The true hero gets no credit

The smaller canal that branches off westward we called the Bradbury was a real good place to swim. There was a bridge over the canal with four waterfalls under it, two on each side of a concrete pylon in the middle. There was a cement wall between each of the waterfalls. I had just dived into the water when I saw a girl I went to school with named Linda Horn. She was a very pretty girl but didn't know I existed, even though I had a class or two with her. She was swimming under the bridge and having a hard time trying to swim out. All of a sudden she went under and didn't come back up. I swam back to the cement wall, dove down to the bottom holding onto the cement wall. There I saw her being held facedown by the waterfall; it was hitting her in the middle of her back. I knew there wasn't much time. I reached down and grabbed her under her right armpit then reached around, got a hold of her swimsuit top under her other arm, put my feet against the wall and pushed with my legs and pulled her to the surface. She was coughing up water from her lungs and throwing up water from her stomach.

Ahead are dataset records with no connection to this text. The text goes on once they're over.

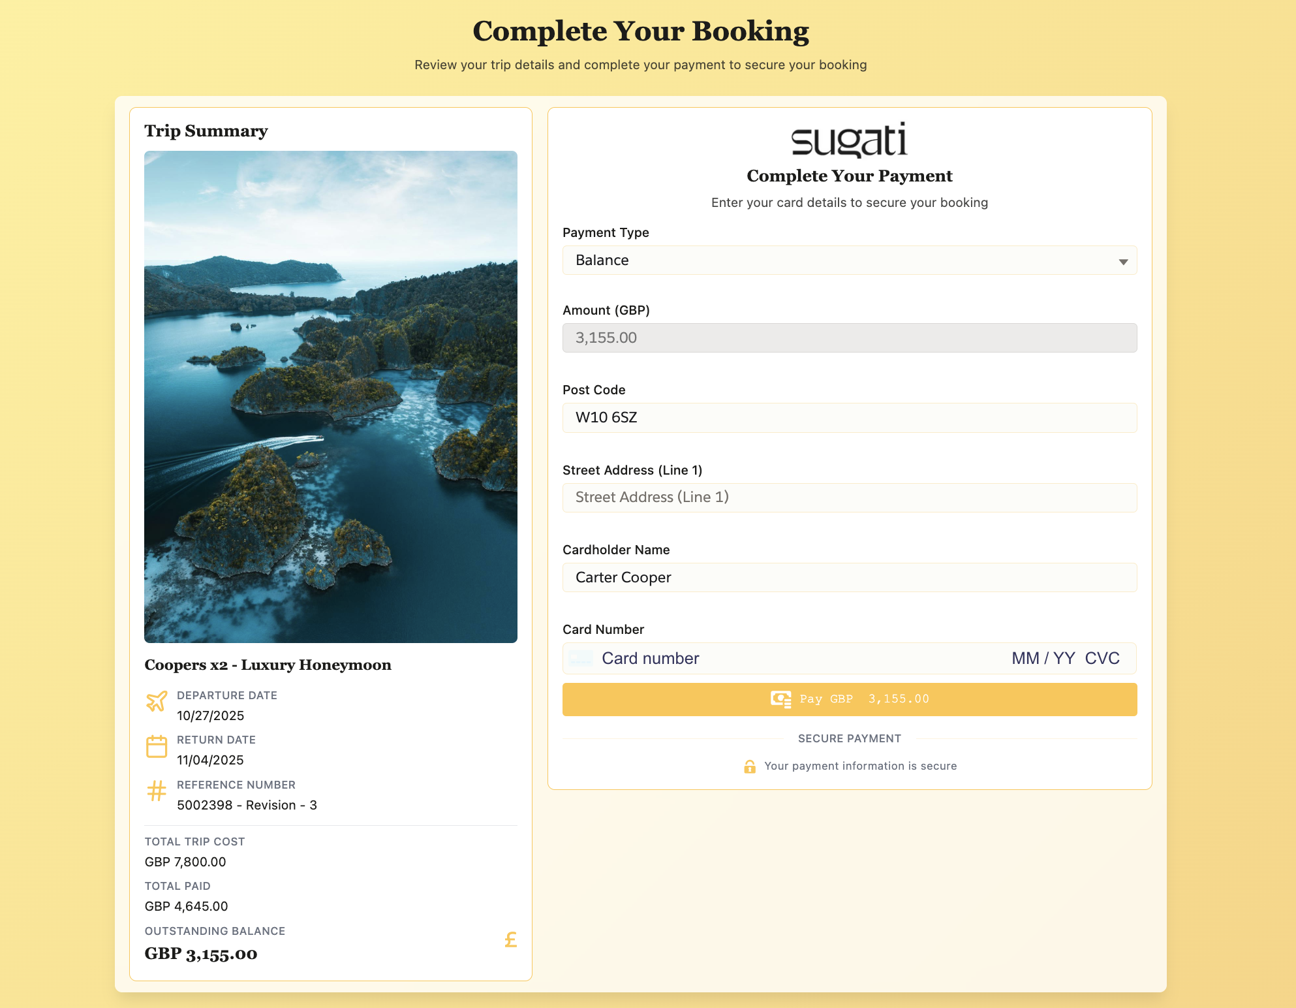Click the Sugati logo

[x=849, y=140]
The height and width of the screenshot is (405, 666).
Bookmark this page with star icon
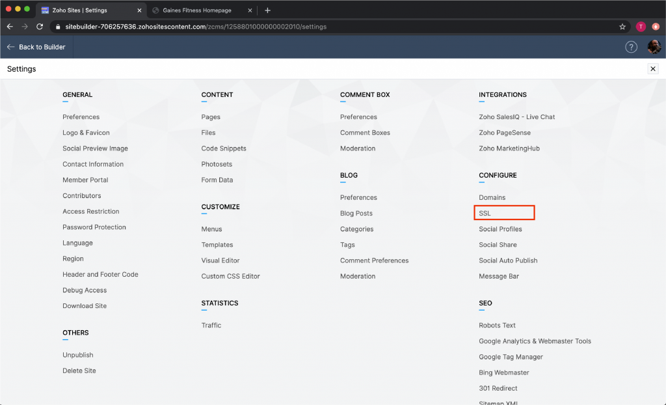(622, 27)
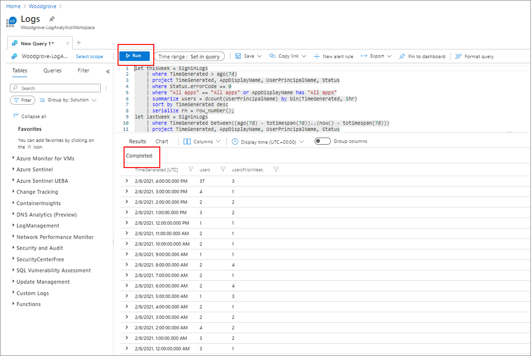The width and height of the screenshot is (531, 356).
Task: Click the pin icon next to Logs
Action: tap(52, 19)
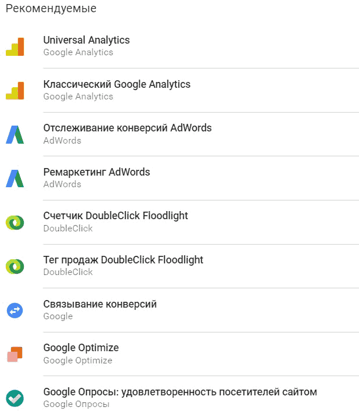
Task: Select Отслеживание конверсий AdWords tag
Action: 127,128
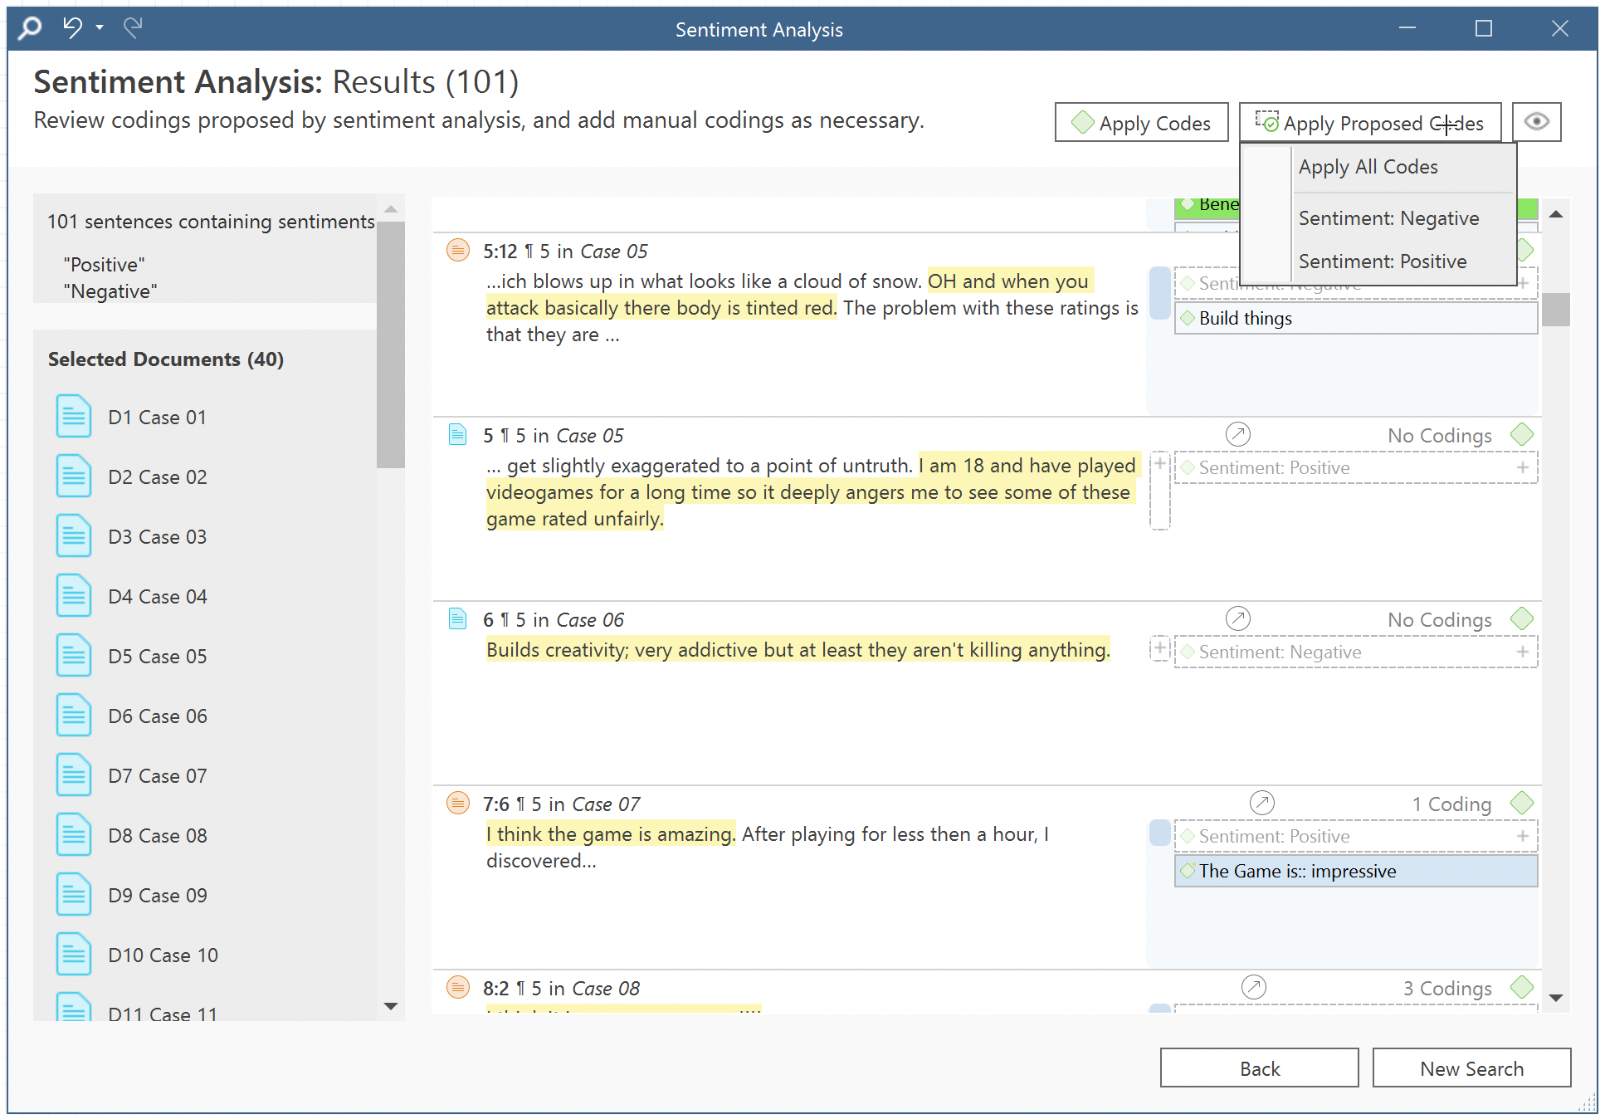The image size is (1600, 1119).
Task: Click the search magnifier icon in title bar
Action: (x=30, y=28)
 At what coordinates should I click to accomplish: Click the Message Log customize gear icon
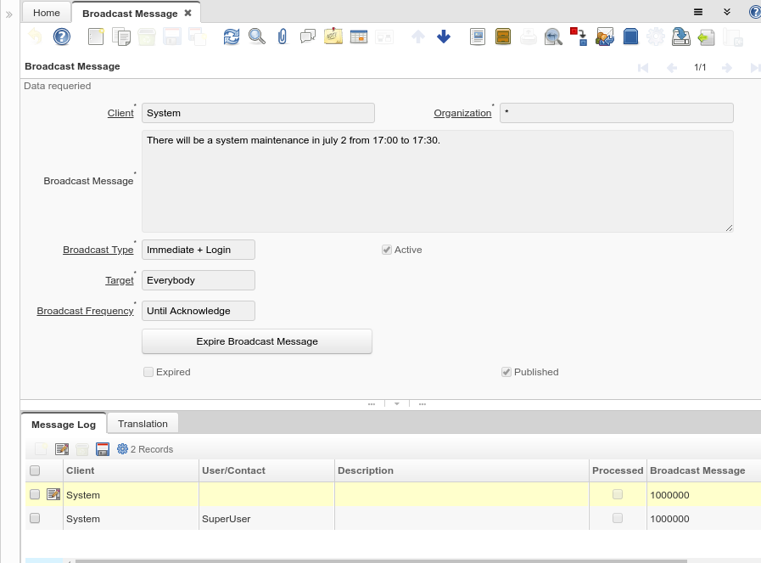point(122,449)
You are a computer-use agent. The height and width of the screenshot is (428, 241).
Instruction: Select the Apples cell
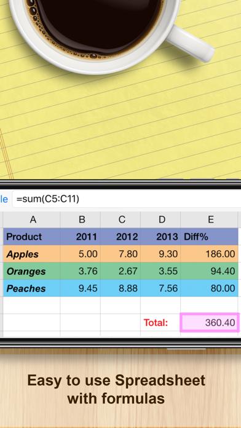pos(31,254)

I knew I had to get her out and get her help. As I started swimming out with her I felt like some evil force tried to pull us back. The harder I swam the more ground we lost. I was a real good swimmer, second to none, so I just put everything I had in it and swam out with her to a flat spot up against the bank and held her up and told her to cough as much as she could. There was a guy I knew named Fred Myers standing on the bridge. I knew him because his sister Shirley Kenner and I were childhood friends. I asked him to come help me get her out of the canal. I picked her up and handed her to him. He took her by the hand and she walked up the bank. She lay down on the ground where I yelled for someone to go get her parents. By this time there were a half dozen people around her so I just started for home. About halfway home I got real weak and had to sit down for a while together myself and take in what had just happened.

The next day I read in the Ceres Courier that Fred Myers had saved a girl from drowning. I couldn't believe it! I went to the Richland Market where he worked and said, "Hey Fred, I read where you saved Linda from drowning." He said, "Well I didn't tell them that." I guess it doesn't matter who got the credit for it. At least I got to hold her in my arms for a short time.

Close call at bus stop

The smaller canal we called the Bradbury headed west, down about a mile and a half before it turned to the right a short distance, then turn back west and ran along Redwood Road for a few feet. At the corner of Central and Redwood is where we all caught the school bus. One morning, my three sisters and I and the five McCurry boys - Thornton, Danny, George, Forrest and Mitchell - and some of the neighborhood kids were waiting for the bus. We were all standing by the bridge and then we had to walk down Redwood to make room for the bus. Two of the the McCurry boys were standing by the bridge when at that moment a car coming down Central at high-speed left the road and jumped the canal right where we had all been standing just 30 seconds before. The car landed next to Mr. O'Neal's house. Bill O'Neal was a good guy but I remember he broke horses and was a pretty rough guide and was one of those men you just didn't mess with. Mr. O'Neal came out of his house, dragged this guy out of his car and held him for the police to come and get him. You could tell he was holding back his anger on the guy. If we hadn't moved when we did, we would have all been killed or badly hurt. About that time parents started showing up; most were crying and very upset, but things turned out okay that day for all of us.

More than a half century has passed and sometimes I feel like I'm still under that bridge trying to swim out and being pulled back by some evil force. The Ceres Main holds many stories for so many of us who spent our youth and many summers there.

Warren Walling lived in Ceres for many years of his life. He attended Ceres and Turlock high schools, lived in Keyes for a time and also ran an auto repair business in Modesto for many years before moving to Branson, Mo. in 1988. He still has a sister who lives in the Ceres.